Greek stalemate puts fresh pressure on EUR
UK IP/MP misses on lower oil activity
Nikkei -.33% Europe -0.01%
Oil $52/bbl
Gold $1240/oz.

Europe and Asia:
CNY CPI 0.8% vs. 1.1%
EUR French IP 1.5% vs. 0.3%
GBP UK IP/MP 0.1% vs, 0.3%

North America:
USD Economic Optimism 10:00

Dollar caught a bid today in early European trade as slide in commodity prices, weaker UK data and growing concerns about the Greek crisis all helped to boost the greenback against its major trading partners.

After holding the 1.1300 support level for several days, the EUR/USD broke below the barrier as the negotiations with Greece showed little progress. Although the parties have ostensibly until the start of summer to come to some sort of new arrangement, some analysts believe that Greece only has a few weeks left of cash in its Treasury and with ECB refusing to provide further funds the country made on the verge of financial disaster much sooner than the market thinks.

If Greece does spin out from the Eurozone most market analysts believe that the fallout to the rest of the region will be minimal, but such scenarios are impossible to handicap especially if there are some hidden risks within the system that could materialize as result of Grexit and impact the EUR/USD as a whole. That’s why despite relatively steady trade the euro remains under pressure as markets remain wary of the risk of fracture.

The buck also benefited from weaker commodity prices and softer UK data as oil fell by more than 1% and UK IP/MP figures misses their mark. UK Industrial Production came in at -0.2% versus 0.3% eyed as lower oil production impacted the pair. The news should have little impact on UK Q4 GDP but it was the first economic miss this month and pushed cable lower to test the support at the 1.5200 level in mid morning London trade.

Meanwhile USD/JPY rose steadily through the night popping above the 119.00 barrier as rhetoric from the Fed remains relatively hawkish.

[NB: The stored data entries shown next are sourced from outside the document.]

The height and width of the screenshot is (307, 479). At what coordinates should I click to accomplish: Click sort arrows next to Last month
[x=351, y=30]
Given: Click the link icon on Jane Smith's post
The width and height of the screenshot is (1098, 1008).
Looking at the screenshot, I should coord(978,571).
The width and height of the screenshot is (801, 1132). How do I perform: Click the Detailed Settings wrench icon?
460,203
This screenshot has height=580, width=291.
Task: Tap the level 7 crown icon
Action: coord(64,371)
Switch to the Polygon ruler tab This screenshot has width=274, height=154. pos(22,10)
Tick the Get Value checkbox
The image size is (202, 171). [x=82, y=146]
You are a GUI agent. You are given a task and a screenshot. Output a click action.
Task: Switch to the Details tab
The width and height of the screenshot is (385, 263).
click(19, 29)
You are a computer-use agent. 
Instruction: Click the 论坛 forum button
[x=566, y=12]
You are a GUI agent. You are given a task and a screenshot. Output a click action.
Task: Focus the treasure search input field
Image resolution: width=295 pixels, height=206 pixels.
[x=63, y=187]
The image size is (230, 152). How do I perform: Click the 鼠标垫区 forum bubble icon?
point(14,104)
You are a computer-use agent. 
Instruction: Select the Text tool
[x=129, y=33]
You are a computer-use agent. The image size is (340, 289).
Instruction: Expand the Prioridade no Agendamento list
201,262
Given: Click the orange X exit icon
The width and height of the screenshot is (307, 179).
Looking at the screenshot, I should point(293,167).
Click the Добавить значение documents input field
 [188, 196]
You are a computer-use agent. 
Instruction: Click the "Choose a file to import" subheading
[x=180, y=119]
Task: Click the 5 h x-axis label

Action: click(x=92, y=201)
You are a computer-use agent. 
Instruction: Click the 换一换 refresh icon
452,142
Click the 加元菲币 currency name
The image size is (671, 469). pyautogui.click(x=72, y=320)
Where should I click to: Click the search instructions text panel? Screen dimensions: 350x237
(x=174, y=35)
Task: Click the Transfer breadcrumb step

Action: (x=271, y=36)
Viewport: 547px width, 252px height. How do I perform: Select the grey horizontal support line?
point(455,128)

Overnight Esther George noted that modest tightening early in the recovery can reduce risk taking, suggesting that US monetary authorities may still view June as a viable date to begin normalizing policy.

The eco calendar is once again barren today with only Economic Optimism on the docket but US traders may choose the extend the dollar rally as it is becoming increasingly clear that US is outperforming the rest of the G-10 universe.